The carrots have attacked. (Today only.)
Bought a silk purse. Now in need of a sow's ear to make it from.
Am experiencing vertigogo. (Makes me dance and fall down giggling.)
Have a slightly used hamster for sale. Name of Ed. Also a good eater, moderate drinker but heavy smoker. Could be worse.
Rented a parakeet so I don't have to do my own tweeting cuz I'm a farter not a tweeter. All I need now is a Tweetle account (coming soon).
Saw a snake in the grass. Said it was Donald Trump and had a great real estate deal for me but it wasn't orange so I let it go. (My sister mulched it with the lawnmower — no sense of humor, she.)
Certainty is the only certainty in certain circles. (None of which are found around here.)
All I want for Xmas is a lesbian. (I already have the batteries.)
Tooth decay occurs only if you have a mouth so I'm getting mine remove Tuesday. (Half price every Tuesday, Wednesday, Thursday, and Saturday.)
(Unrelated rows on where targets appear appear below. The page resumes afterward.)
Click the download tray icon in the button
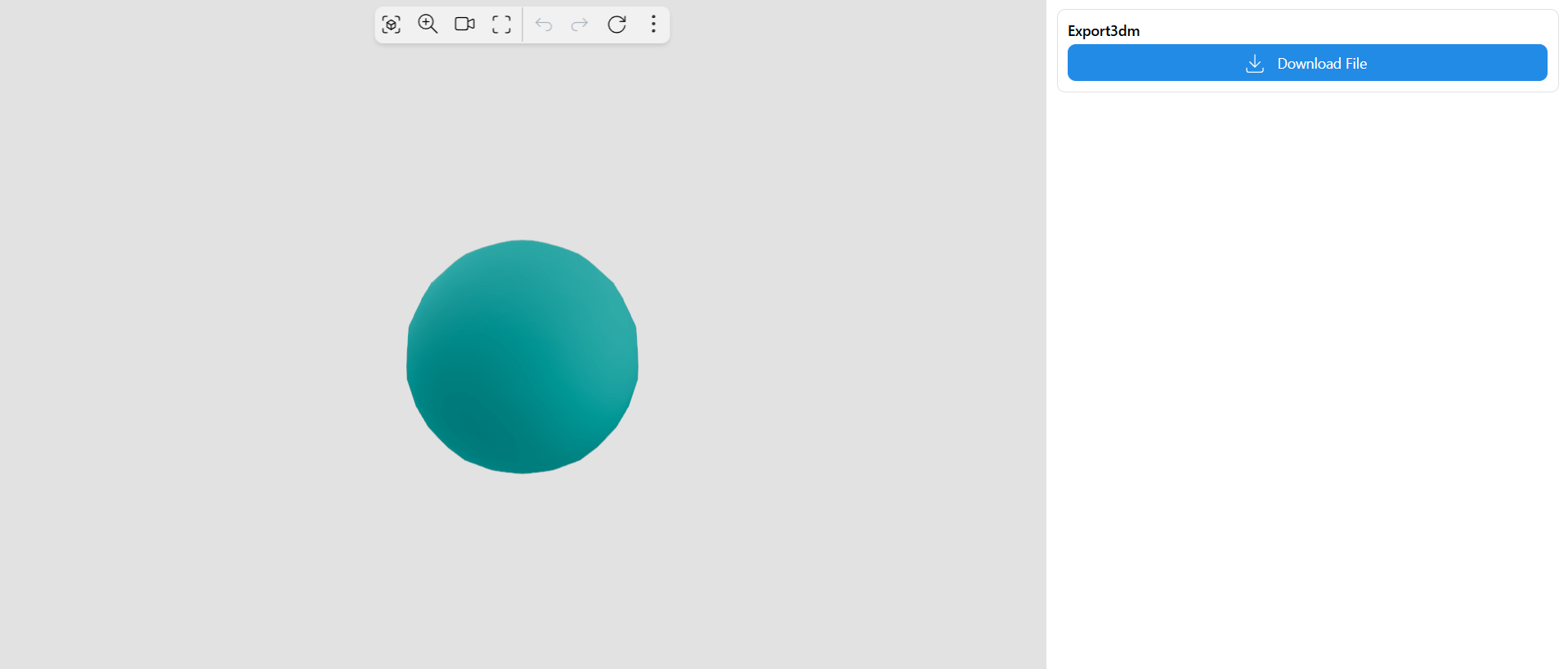Screen dimensions: 1568x669 (1254, 64)
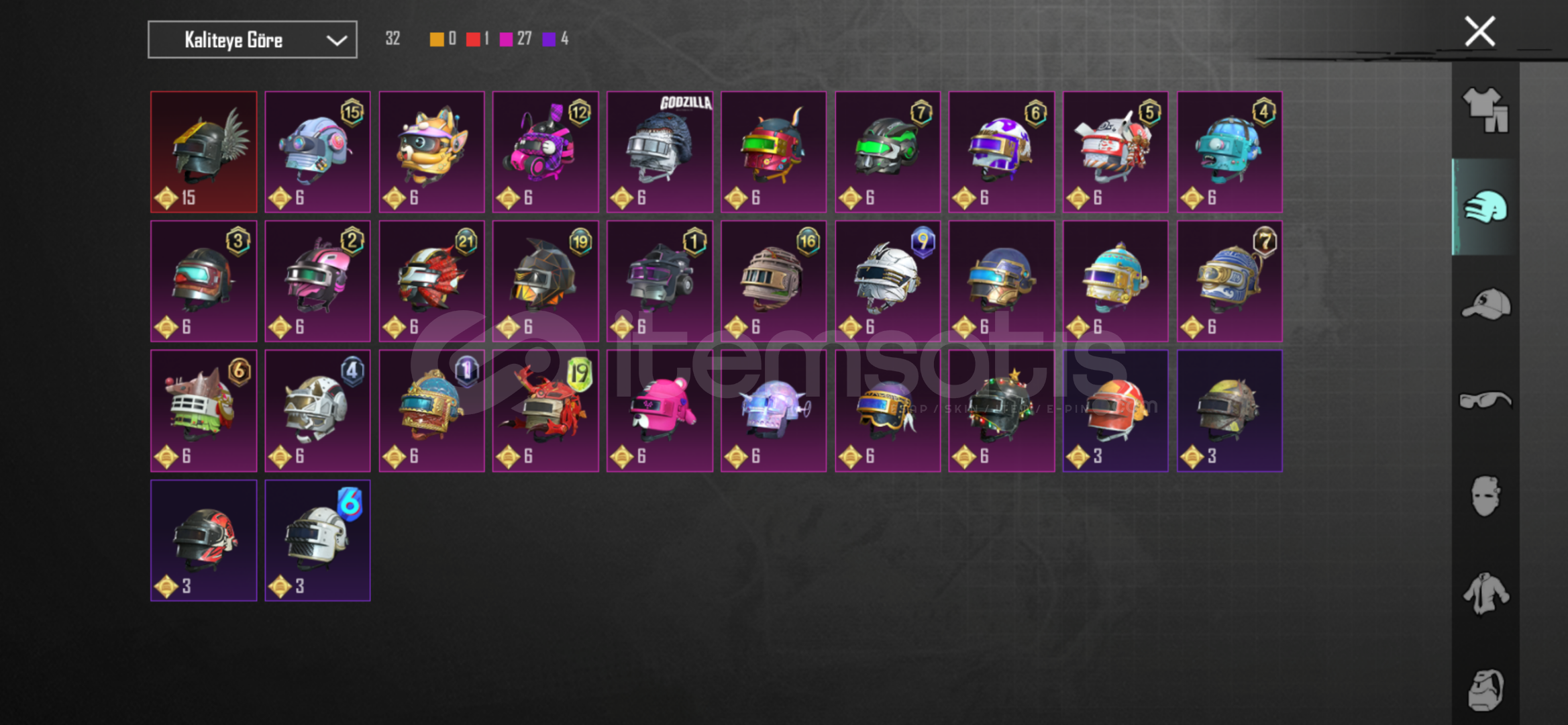The image size is (1568, 725).
Task: Expand sorting options via the chevron arrow
Action: tap(336, 40)
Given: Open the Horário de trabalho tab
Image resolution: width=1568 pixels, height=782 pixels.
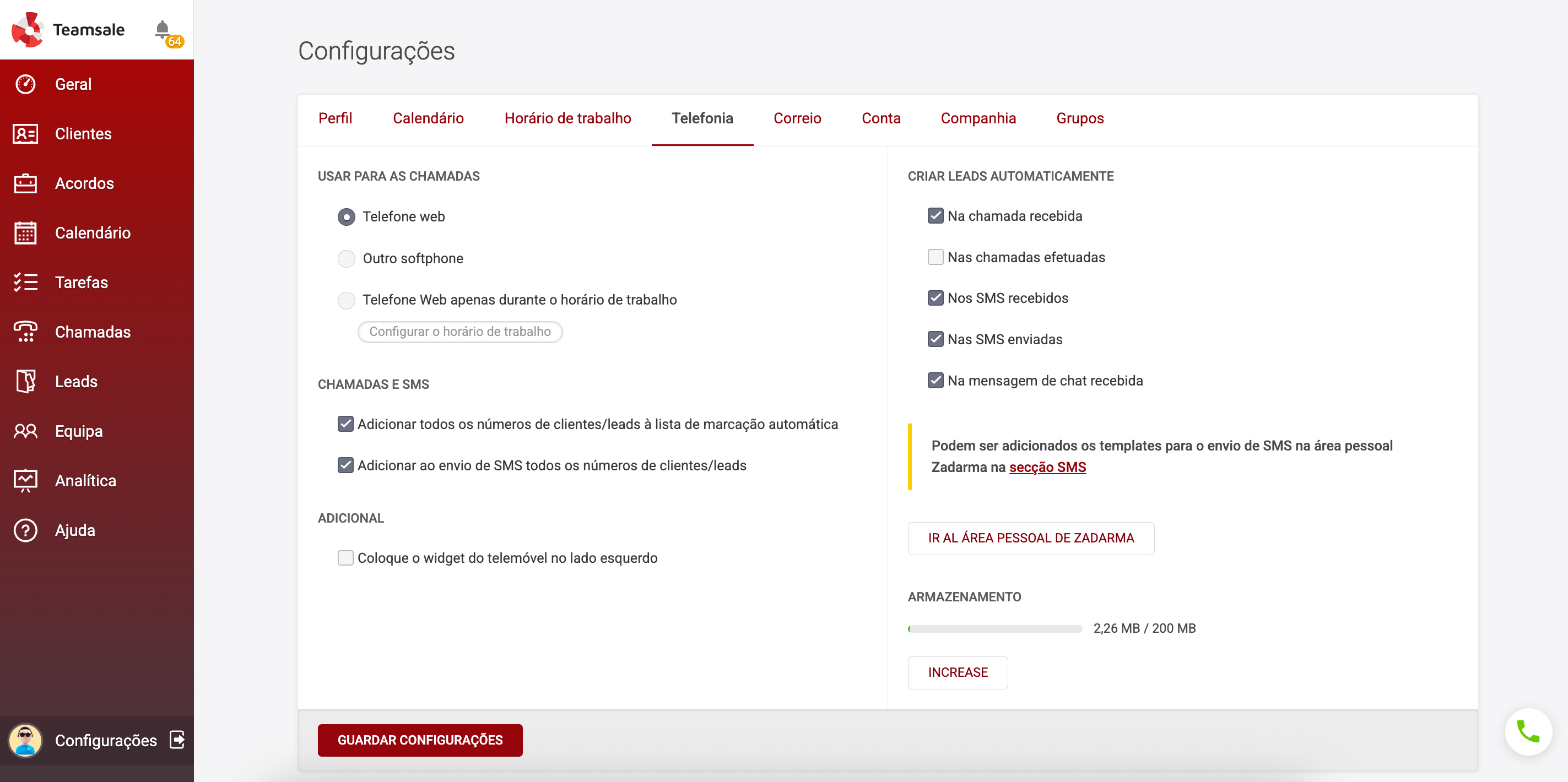Looking at the screenshot, I should (567, 118).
This strange shovel has been following me. Every time I turn around, it pretends that it's just digging a hole. I really wish this wasn't happening in my kitchen.
If I were a walrus and you were a bagel, would I eat you? Hint — I don't like soggy bagels. Also, I'm not a walrus. And you're ugly.
Wanderlust is the best kind because if they catch you masturbating in the dining room again, you'll be in a whole new country tomorrow, maybe even one with more agreeable laws.
I wanted to make French fries last night but there's a shortage of French tourists here lately. Plus, my pot is too small. And they all have those really big noses.
I don't like big noses. Because boogers. Never liked fried boogers, but especially the really big ones. Gotta find something else to do.